Thankfully, chemotherapy is behind me, and I’m gradually regaining my strength and energy. The next chapter in my fight against cancer is surgery, which is just a few days away. I am hopeful for clear margins and positive pathology results, which will allow me to avoid oral chemo.  NO MORE CHEMO! Then next in the fight is radiation, another step toward complete healing.

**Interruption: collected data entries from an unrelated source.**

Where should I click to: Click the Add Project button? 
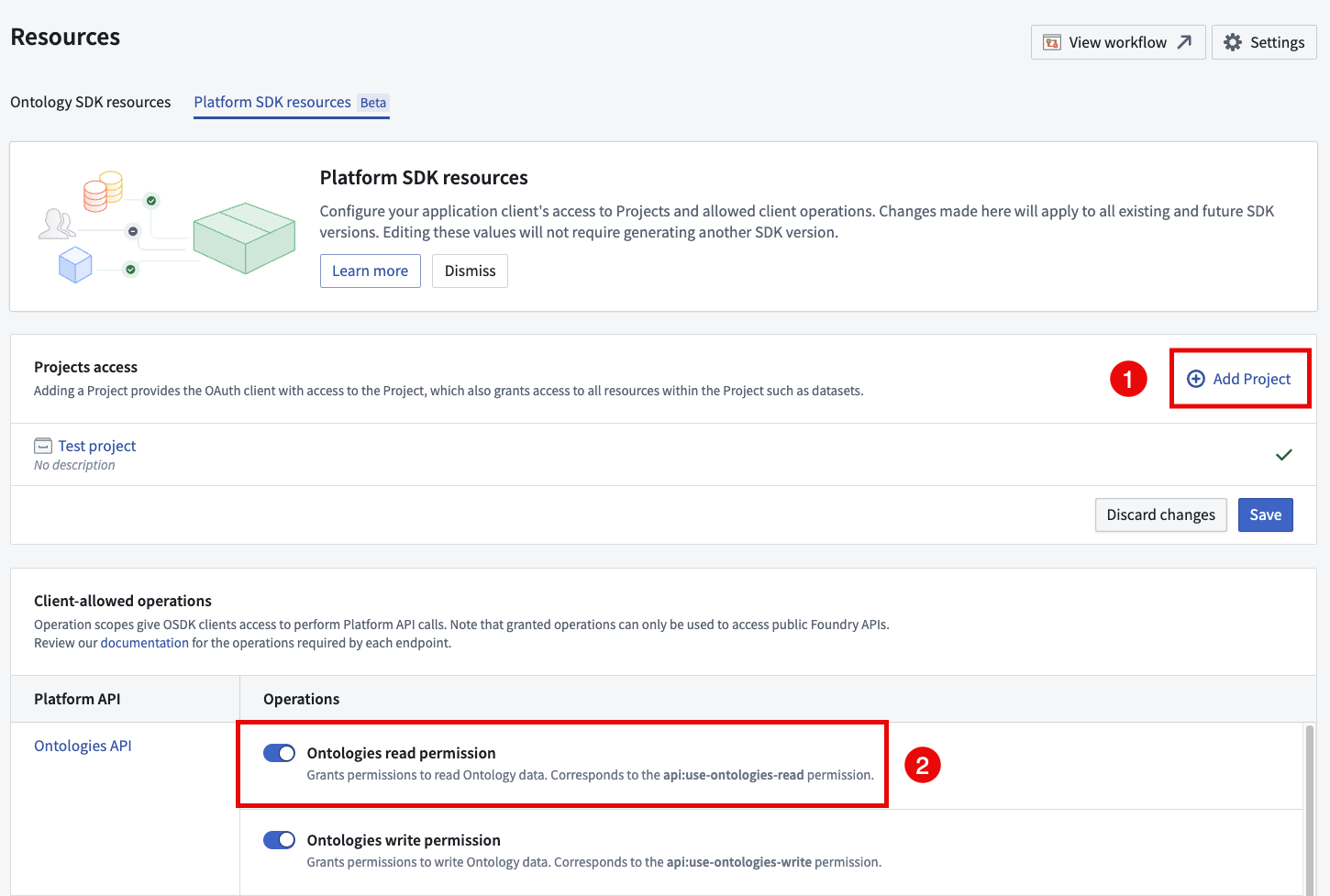[x=1240, y=378]
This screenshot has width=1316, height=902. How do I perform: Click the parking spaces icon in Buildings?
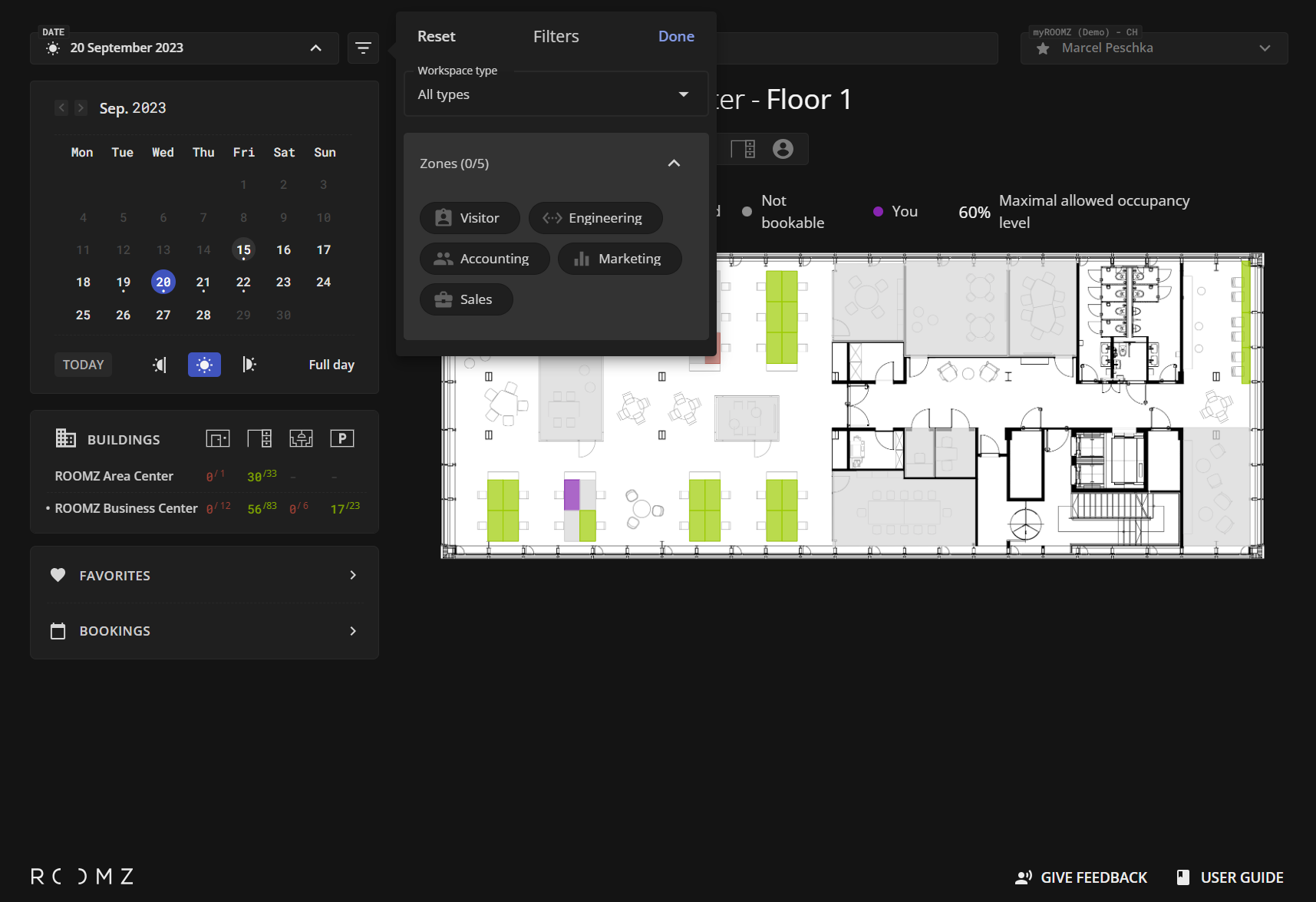[341, 438]
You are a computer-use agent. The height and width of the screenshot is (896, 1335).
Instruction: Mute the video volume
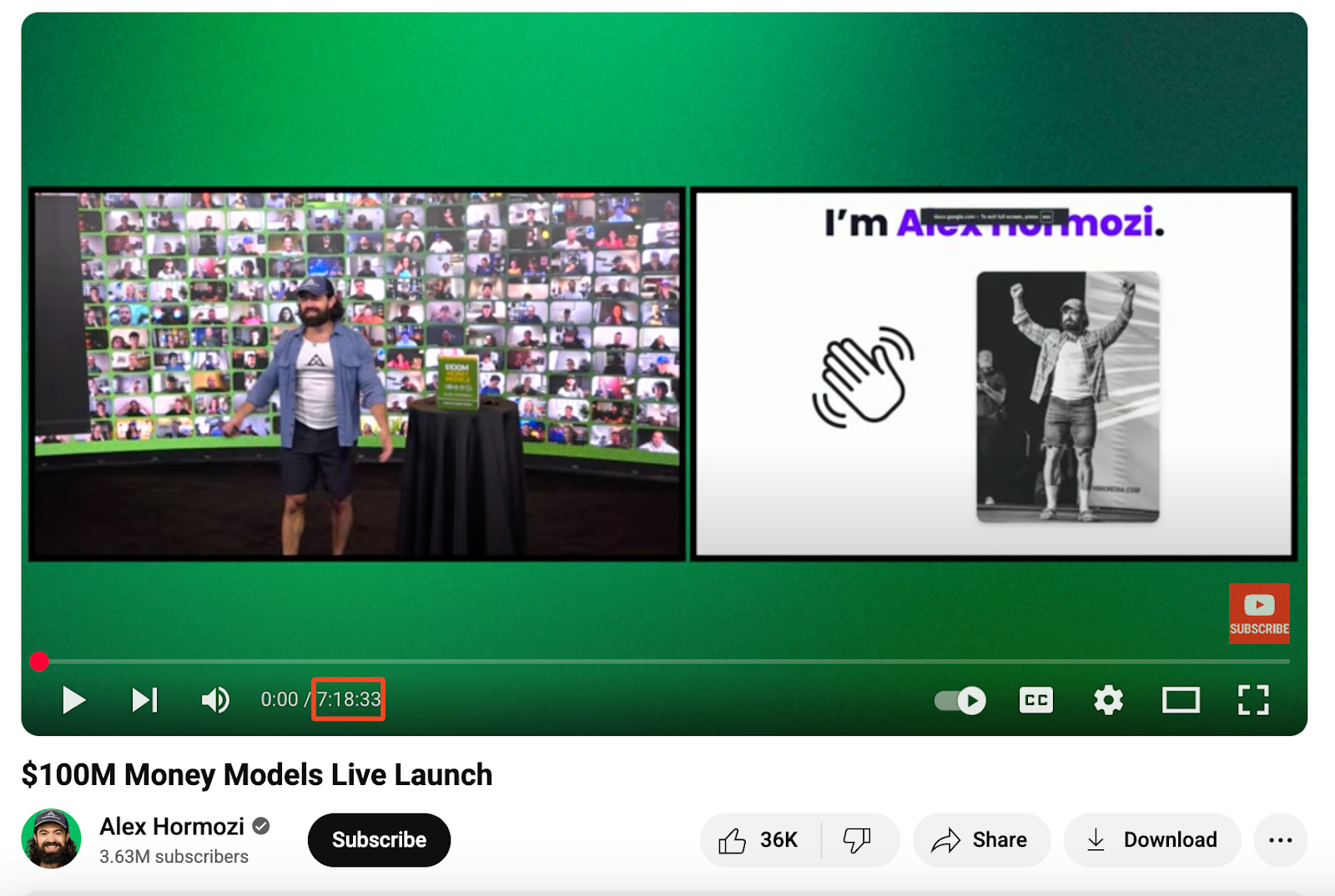tap(215, 700)
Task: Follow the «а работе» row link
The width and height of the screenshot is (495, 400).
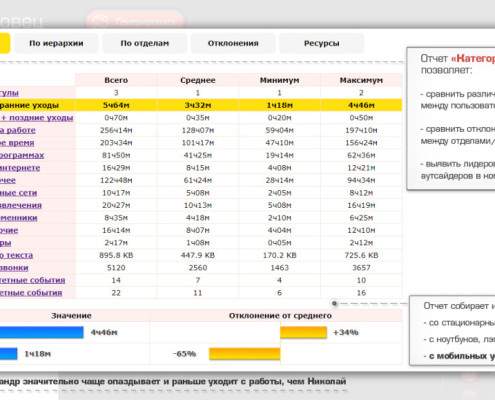Action: click(18, 130)
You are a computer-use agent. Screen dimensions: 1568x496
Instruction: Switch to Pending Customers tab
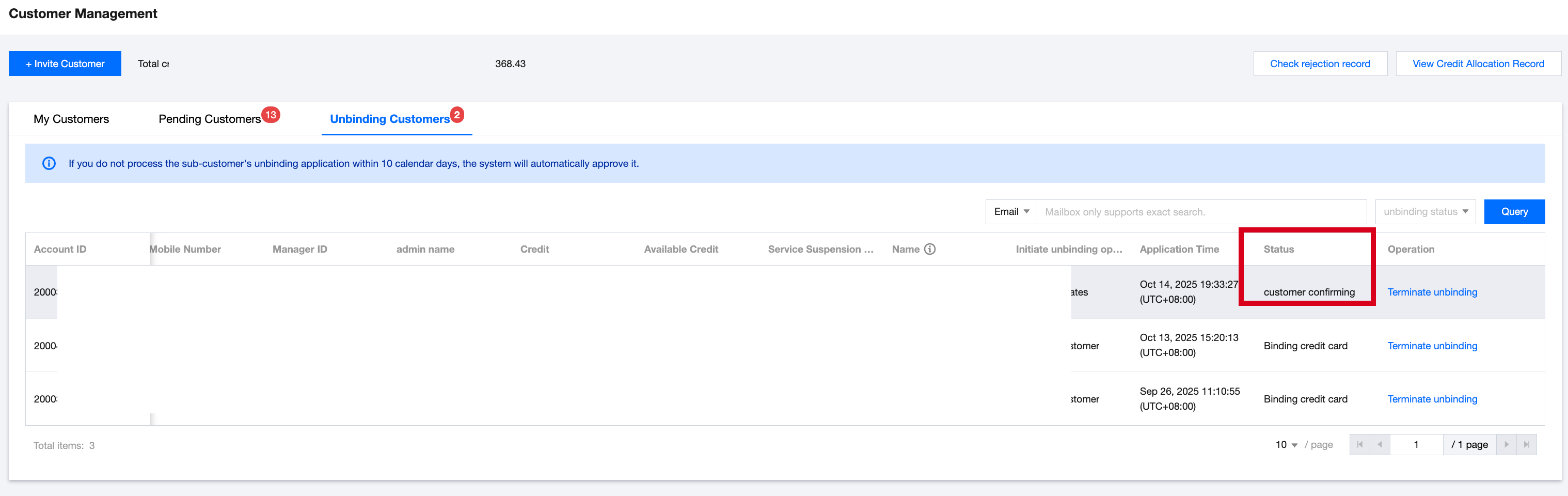point(210,119)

Gratitude for Supportive Fans

Throughout this health struggle, I have been overwhelmed by the love, generosity, and patience of my fans. Their unwavering support and kindness have been a source of strength and inspiration. As a token of my appreciation, I’m working on a special novella featuring the beloved characters, Talos and Lepsi. This novella will be exclusively available through my newsletter, as a heartfelt thank you to all who have stood by me during this challenging time. So if you want to read the story and haven’t joined the M. Pax Dimension yet, get to it! JOIN

The battle against cancer has been daunting, but I remain optimistic and determined. I still have quite a road ahead of me, but I know I’ll be okay in the end. My perspective has been forever changed, and maybe that’s what the Universe decided I needed to know. I don’t believe anything is random. When I decided to look for a new job, I ran into someone I used to work with who told me about my current employer. I got the job and great health insurance. A year later, when I was eligible for protected leave, I found out I had cancer. It wasn’t random I ran into Alex that day. Fate knew I needed better health insurance and a better job. So where will this lead? It’s too early to tell. But I certainly gained wisdom and appreciation for days when I don’t feel sick.

So if you’re in a tough place, have faith that things will work out and that the bumpy road will lead somewhere better. Wishing you good health! Peace out!